Where $$\lambda \in R$$ and so the last term is

$$\frac{d}{dt}\left(\lambda\frac{\partial{L}}{\partial{\dot{q}}}\right)\tag{4}$$

This term is in the form of total derivative and so we can dropped it from the lagrangian (generates the same equation). We're getting that expression

$$A_{2} = \int{\left(L(q, \dot{q}) + \lambda\frac{\partial{L}}{\partial{q}} \right)}dt\tag{5}$$

But this lagrangian generally generates a different equation than the original lagrangian $$L$$.

I can't figure out where I made a mistake.

• – AccidentalFourierTransform May 27 at 21:26
• Why assuming $\lambda=\rm const.$? Lagrange multipliers for functionals are in fact functions.
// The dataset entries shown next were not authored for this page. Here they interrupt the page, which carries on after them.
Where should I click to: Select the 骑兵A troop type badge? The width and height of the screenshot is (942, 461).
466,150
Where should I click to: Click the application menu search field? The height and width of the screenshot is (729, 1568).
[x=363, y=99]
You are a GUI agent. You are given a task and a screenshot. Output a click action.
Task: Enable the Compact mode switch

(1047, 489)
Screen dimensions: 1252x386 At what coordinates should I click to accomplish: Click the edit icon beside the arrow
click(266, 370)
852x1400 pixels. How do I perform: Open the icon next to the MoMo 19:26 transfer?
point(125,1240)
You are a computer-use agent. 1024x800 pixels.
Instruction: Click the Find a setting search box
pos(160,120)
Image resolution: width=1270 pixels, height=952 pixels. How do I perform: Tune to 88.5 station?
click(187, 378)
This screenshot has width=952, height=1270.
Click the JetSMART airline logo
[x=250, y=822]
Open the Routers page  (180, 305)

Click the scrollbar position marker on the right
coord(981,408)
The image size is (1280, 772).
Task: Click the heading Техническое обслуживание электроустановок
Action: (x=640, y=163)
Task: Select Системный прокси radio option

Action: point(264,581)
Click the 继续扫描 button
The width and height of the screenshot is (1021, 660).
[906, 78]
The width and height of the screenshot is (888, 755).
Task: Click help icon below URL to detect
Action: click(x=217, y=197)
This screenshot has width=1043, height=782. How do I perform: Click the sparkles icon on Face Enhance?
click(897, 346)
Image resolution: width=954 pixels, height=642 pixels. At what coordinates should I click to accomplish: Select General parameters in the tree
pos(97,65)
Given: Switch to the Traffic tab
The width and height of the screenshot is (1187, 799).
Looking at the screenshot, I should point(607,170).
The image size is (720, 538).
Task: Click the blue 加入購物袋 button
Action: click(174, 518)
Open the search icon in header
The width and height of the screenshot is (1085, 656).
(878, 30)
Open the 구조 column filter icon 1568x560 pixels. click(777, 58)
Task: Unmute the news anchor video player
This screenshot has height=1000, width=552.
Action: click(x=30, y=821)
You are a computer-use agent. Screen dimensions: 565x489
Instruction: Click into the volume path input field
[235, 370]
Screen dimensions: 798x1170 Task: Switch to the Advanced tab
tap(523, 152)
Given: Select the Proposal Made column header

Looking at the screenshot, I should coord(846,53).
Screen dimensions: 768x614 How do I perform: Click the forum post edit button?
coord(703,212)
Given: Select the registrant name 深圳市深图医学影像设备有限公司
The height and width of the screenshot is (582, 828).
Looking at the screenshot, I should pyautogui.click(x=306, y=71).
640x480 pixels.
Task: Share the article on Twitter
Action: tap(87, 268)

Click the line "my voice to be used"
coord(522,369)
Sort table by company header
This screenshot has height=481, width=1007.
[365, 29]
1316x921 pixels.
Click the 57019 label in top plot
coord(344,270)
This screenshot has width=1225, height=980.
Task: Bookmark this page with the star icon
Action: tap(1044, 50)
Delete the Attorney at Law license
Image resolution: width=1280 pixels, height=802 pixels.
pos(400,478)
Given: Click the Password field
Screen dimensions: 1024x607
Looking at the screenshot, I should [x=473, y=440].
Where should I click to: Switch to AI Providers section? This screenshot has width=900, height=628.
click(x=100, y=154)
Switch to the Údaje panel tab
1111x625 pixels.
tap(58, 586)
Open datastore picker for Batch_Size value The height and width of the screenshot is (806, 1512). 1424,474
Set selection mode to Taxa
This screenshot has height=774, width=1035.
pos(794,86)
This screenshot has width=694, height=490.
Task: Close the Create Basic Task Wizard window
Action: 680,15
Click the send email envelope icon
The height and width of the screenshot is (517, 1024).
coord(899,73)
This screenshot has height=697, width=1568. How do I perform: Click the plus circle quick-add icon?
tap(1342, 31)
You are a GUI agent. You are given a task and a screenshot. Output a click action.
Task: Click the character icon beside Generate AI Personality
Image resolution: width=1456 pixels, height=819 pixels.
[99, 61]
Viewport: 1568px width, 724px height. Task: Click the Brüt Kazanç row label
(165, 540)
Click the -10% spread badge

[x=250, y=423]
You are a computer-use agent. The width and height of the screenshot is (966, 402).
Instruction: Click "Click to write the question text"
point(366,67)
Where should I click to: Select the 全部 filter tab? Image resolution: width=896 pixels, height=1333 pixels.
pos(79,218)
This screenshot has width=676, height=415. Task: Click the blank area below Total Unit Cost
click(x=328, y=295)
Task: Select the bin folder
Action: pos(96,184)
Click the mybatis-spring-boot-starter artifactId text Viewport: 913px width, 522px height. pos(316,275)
I would refer you to chapter 17 of "Mathematical Methods for Physicists: A Comprehensive Guide" by Arfken, Weber and Harris. – eranreches May 27 at 21:50

Here we assume that $$\lambda$$ is not a function of time, i.e. there is only one time-averaged constraint. Then OP's derivation has the following shortcomings:
• Firstly, the new time-averaged constrained term in eq. (3) subtly changes the EOM for $$q$$.
Example. Consider for simplicity the static model $$L(q)~=~\frac{1}{2}q^2+\frac{1}{3}q^3$$. Then the stationary points for the action (1) are $$q\approx 0$$ and $$q\approx -1$$, while the constraint yields the time-average $$\langle q\rangle \approx - \frac{1}{2}$$. The EOM for $$q$$ becomes $$q^2+q\approx\lambda (2q+1)$$. See also this related Phys.SE post.
• Secondly, removing the boundary term (4) alters the EL equation for $$\lambda$$. More generally, boundary terms do matter if they don't vanish/aren't fixed by the pertinent boundary conditions of the theory.